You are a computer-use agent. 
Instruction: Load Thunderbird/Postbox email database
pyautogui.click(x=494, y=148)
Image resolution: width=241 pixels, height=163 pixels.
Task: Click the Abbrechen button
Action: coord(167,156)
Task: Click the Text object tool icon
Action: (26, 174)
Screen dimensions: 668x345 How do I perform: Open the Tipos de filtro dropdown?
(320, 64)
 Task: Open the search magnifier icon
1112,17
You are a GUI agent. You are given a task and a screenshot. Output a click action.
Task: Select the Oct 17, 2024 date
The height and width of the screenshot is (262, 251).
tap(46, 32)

--

Task requirements
Everything from the line with "Instruction: Load Thunderbird/Postbox" through the last line of the data above, please return word for word, and no other line.

Response box
Instruction: Load Thunderbird/Postbox email database
pyautogui.click(x=494, y=148)
Image resolution: width=241 pixels, height=163 pixels.
Task: Click the Abbrechen button
Action: coord(167,156)
Task: Click the Text object tool icon
Action: (26, 174)
Screen dimensions: 668x345 How do I perform: Open the Tipos de filtro dropdown?
(320, 64)
 Task: Open the search magnifier icon
1112,17
You are a GUI agent. You are given a task and a screenshot. Output a click action.
Task: Select the Oct 17, 2024 date
The height and width of the screenshot is (262, 251).
tap(46, 32)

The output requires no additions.